For several high-profile white professional athletes, it meant stating clearly and conclusively that kneeling during the national anthem is not about disrespecting the flag, the troops or freedom, but respecting fellow human beings and protesting their suffering.
Confronting a family member, friend or yourself is uncomfortable. But that fear or stress pales in comparison to the reality lived by so many nonwhite people today. The soft and smooth way is to be silent, but Jesus wasn’t silent, so we shouldn’t be either.
It’s easy for members of a dominant group to be quiet, humble, hard-working folk and go with the flow, especially in racially homogenous rural and semi-rural Anabaptists enclaves. We are separate. We are exceptional. Racists are other people. Hope of getting back to “normal” is code for returning to a way of life that is superficially placid but beneath the surface rife with systemic oppression.

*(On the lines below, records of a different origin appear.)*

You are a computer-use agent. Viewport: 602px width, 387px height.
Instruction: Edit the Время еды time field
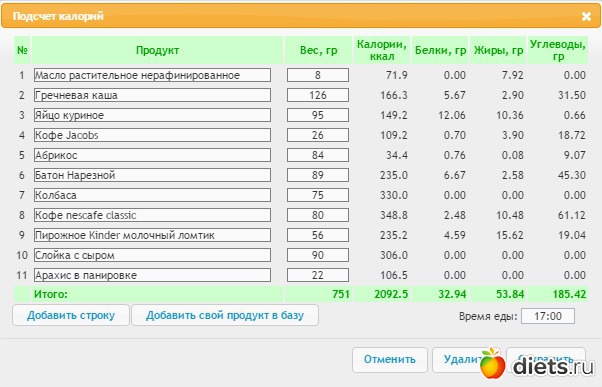click(x=548, y=316)
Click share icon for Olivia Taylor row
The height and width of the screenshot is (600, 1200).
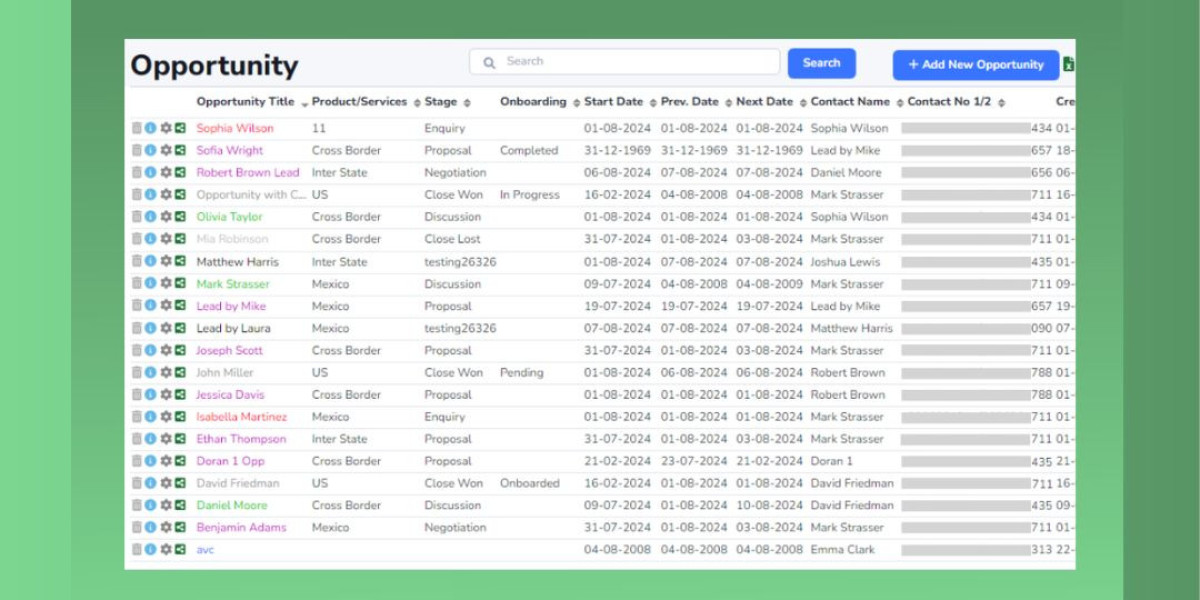(x=180, y=217)
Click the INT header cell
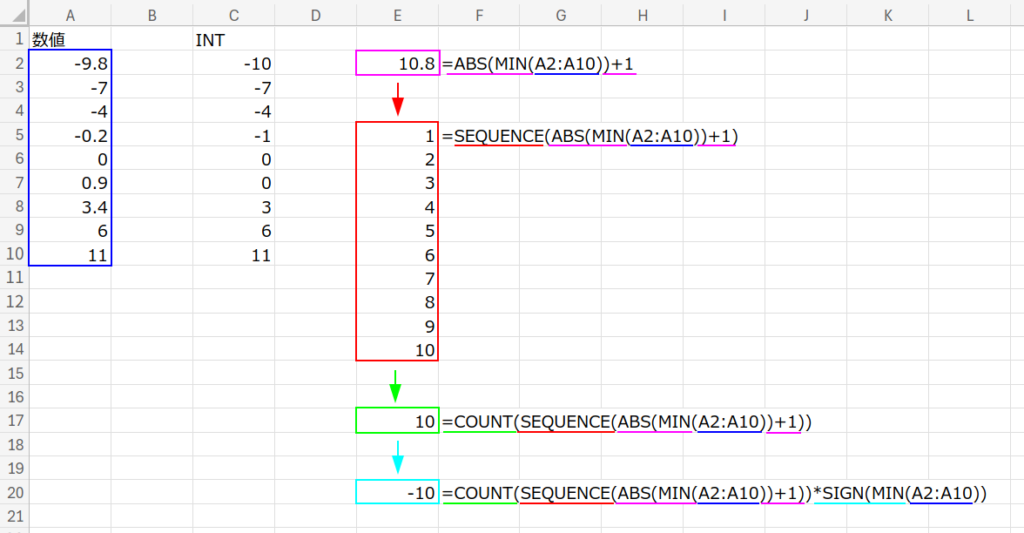The width and height of the screenshot is (1024, 533). coord(234,40)
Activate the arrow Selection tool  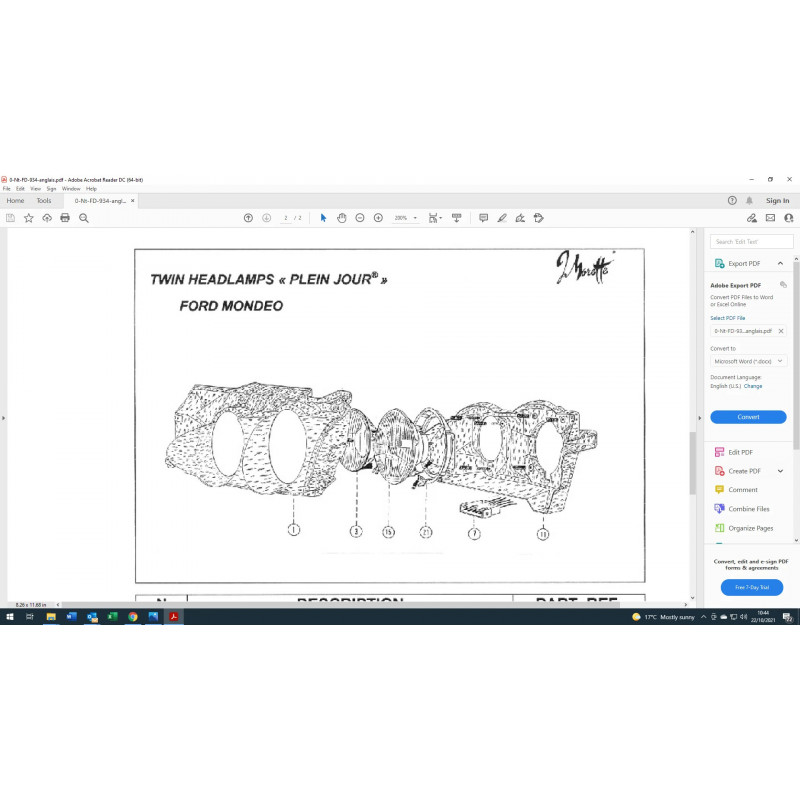coord(323,218)
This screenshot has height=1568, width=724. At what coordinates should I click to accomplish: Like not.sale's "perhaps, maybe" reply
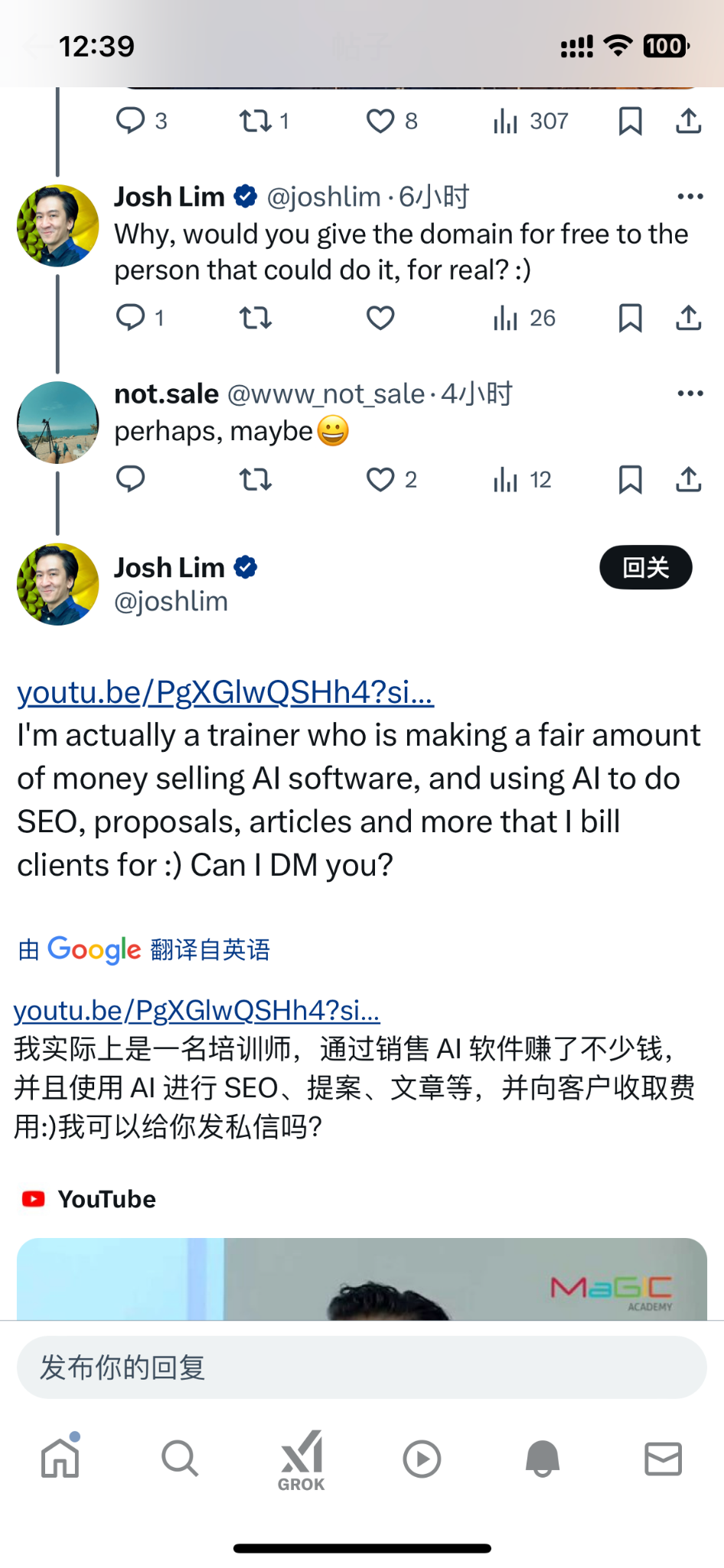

The statistics are eye-opening, but the implementation is subtle. A 2003 National Bureau of Economic Research study found job applicants with “white” names are called back 50 percent more than those with “black” names, despite resumes being identical. The U.S. Department of Education Office for Civil Rights reported in 2014 black students are three times more likely to be suspended from school than white students, despite similar infractions. A 2017 U.S. Sentencing Commission report found black people are 20 percent more likely to be sentenced to jail than white people, and receive 20 percent longer sentences, despite being convicted of similar crimes.
Christians who desire God’s righteousness to rain down must not be content to proclaim “blessed are the peacemakers” and go about their day as usual. Fixating on peace separatism sidesteps injustice and leads to complacency rather than change.